Work instruction: Your response to the data below should hold nothing except the lines from the one containing "The width and" down to the one containing "You are a computer-use agent.", reproduced exactly and without pictures.

Supplied information:
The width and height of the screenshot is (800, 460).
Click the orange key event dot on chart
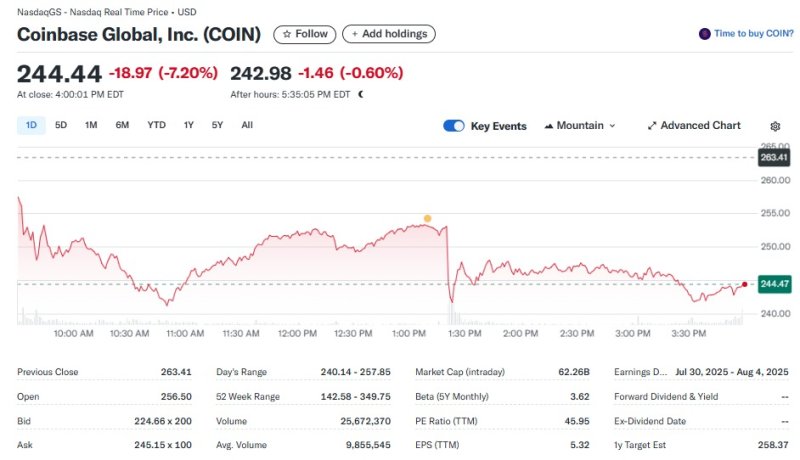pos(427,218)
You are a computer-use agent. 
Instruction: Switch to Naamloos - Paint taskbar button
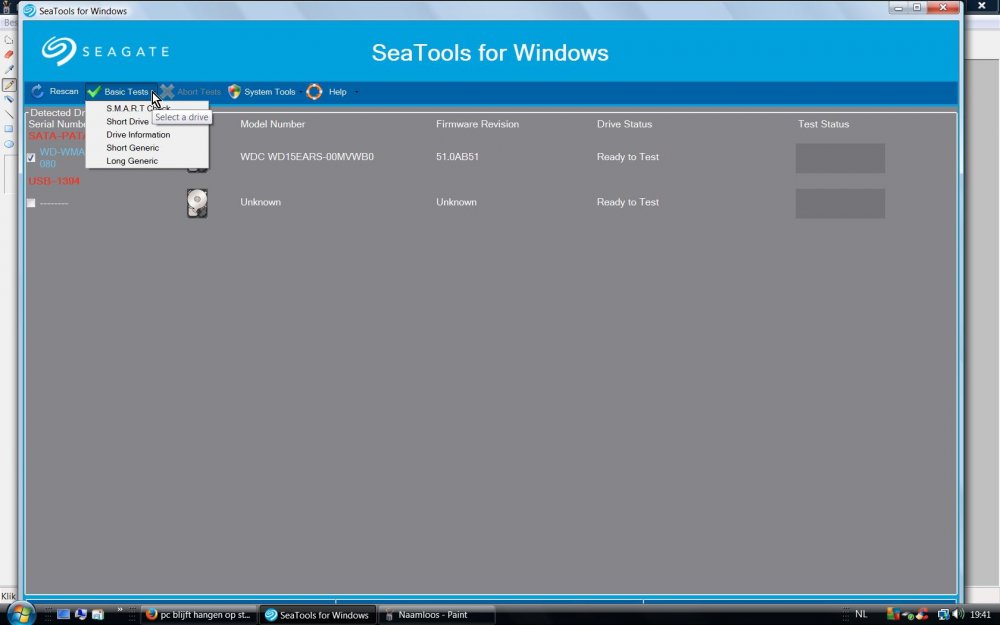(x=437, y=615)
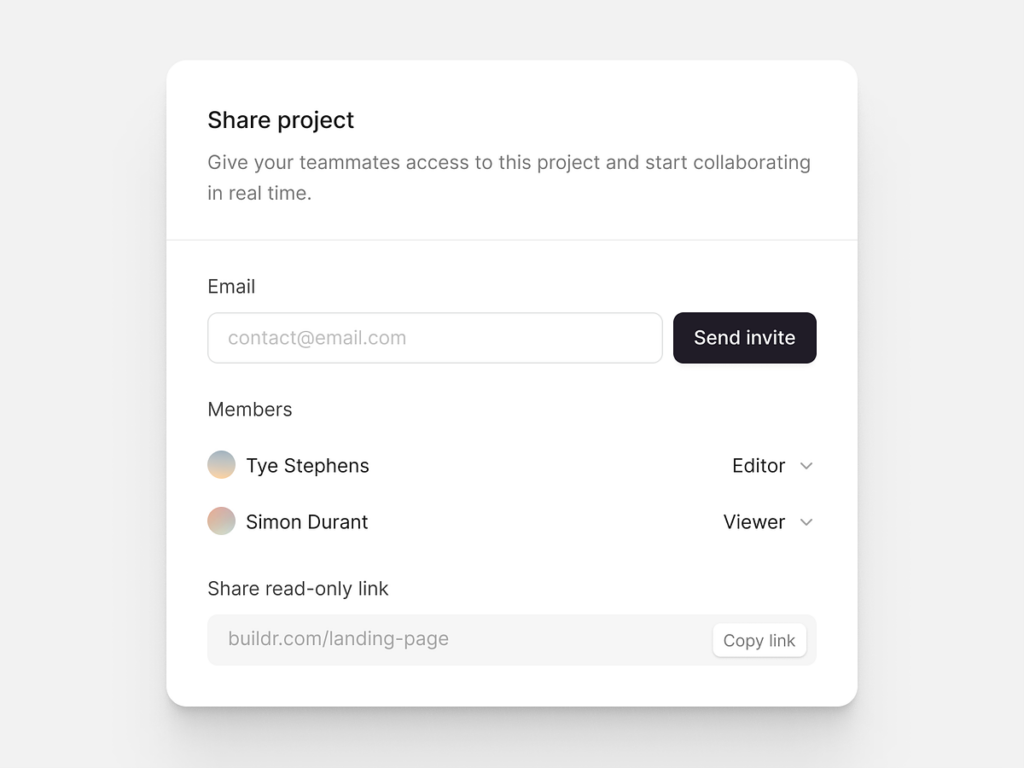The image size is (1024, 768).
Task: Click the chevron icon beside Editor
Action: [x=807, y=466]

---

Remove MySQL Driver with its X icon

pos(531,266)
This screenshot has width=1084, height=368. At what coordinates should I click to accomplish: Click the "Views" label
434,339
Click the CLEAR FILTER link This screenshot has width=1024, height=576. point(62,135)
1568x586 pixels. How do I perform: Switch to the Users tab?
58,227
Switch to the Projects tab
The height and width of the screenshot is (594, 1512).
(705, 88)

Solution below:
The width and height of the screenshot is (800, 460).
Click the orange key event dot on chart
pos(427,218)
You are a computer-use agent. 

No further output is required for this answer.